HOW TO COMPLETE THIS TASK: The line containing "The width and" marks the end; return exactly every line from the start of the records up to and including it, but no pictures.

DATA FOR THE TASK:
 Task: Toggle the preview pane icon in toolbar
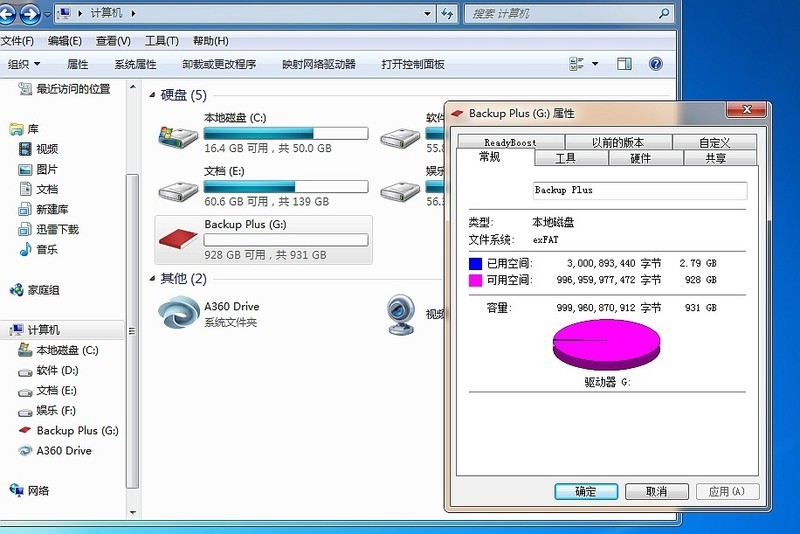[x=624, y=64]
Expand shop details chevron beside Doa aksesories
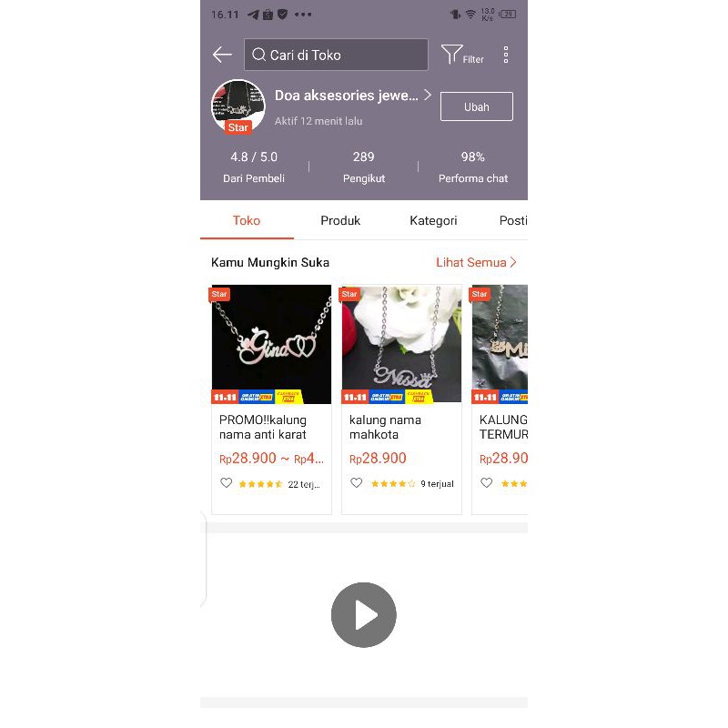Image resolution: width=728 pixels, height=728 pixels. point(428,96)
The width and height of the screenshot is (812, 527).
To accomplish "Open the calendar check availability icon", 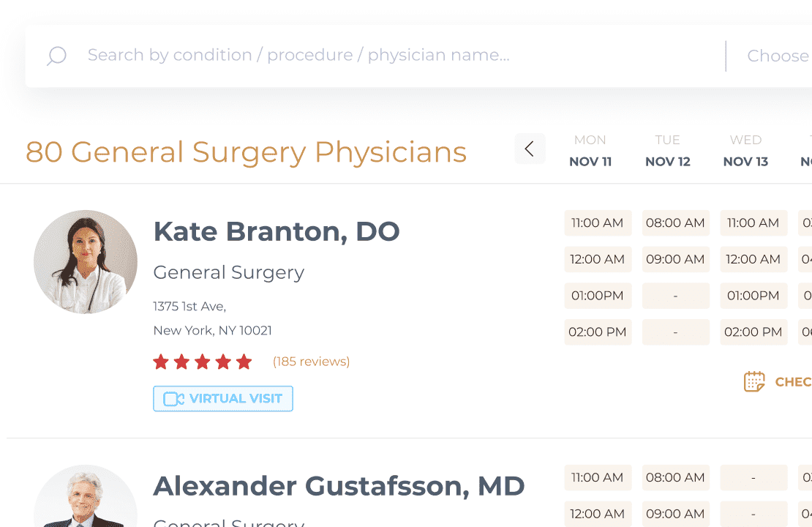I will tap(754, 381).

TASK SOLUTION:
 Task: Toggle the preview pane icon in toolbar
[x=624, y=64]
Expand shop details chevron beside Doa aksesories
Image resolution: width=728 pixels, height=728 pixels. point(428,96)
The width and height of the screenshot is (812, 527).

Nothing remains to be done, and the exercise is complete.